◆ **Record set**
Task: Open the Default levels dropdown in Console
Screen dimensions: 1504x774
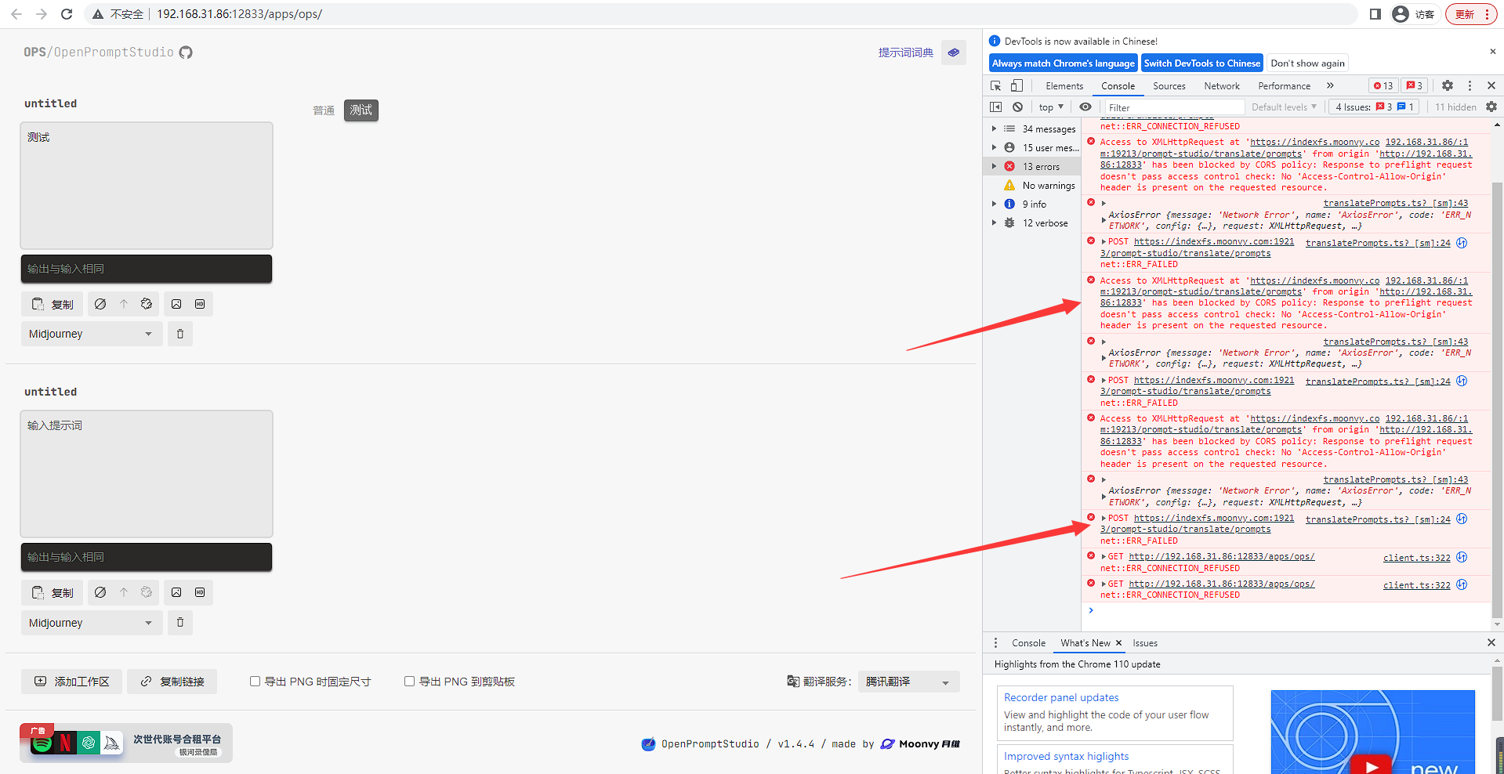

...

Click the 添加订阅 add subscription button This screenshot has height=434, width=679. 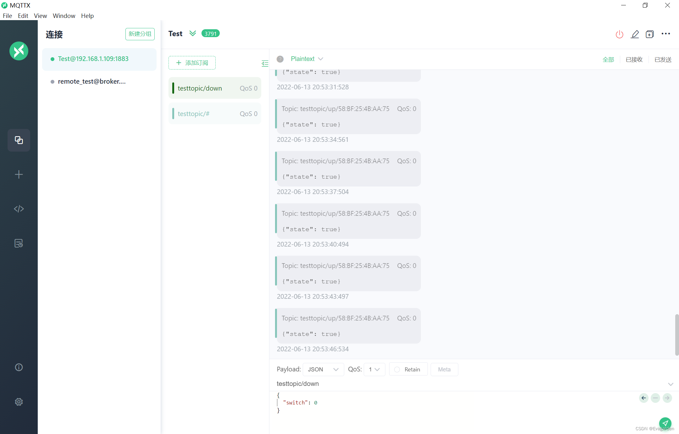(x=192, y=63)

...

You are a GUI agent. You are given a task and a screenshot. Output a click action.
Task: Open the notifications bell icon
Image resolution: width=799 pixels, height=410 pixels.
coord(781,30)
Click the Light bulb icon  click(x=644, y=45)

◆ **How to complete this task**
Give back, unchanged, the run of lines in the listing above that begins at the line containing "Image resolution: width=799" and ends at the line containing "Click the Light", both included.

◆ **Task solution**
Image resolution: width=799 pixels, height=410 pixels.
coord(781,30)
Click the Light bulb icon  click(x=644, y=45)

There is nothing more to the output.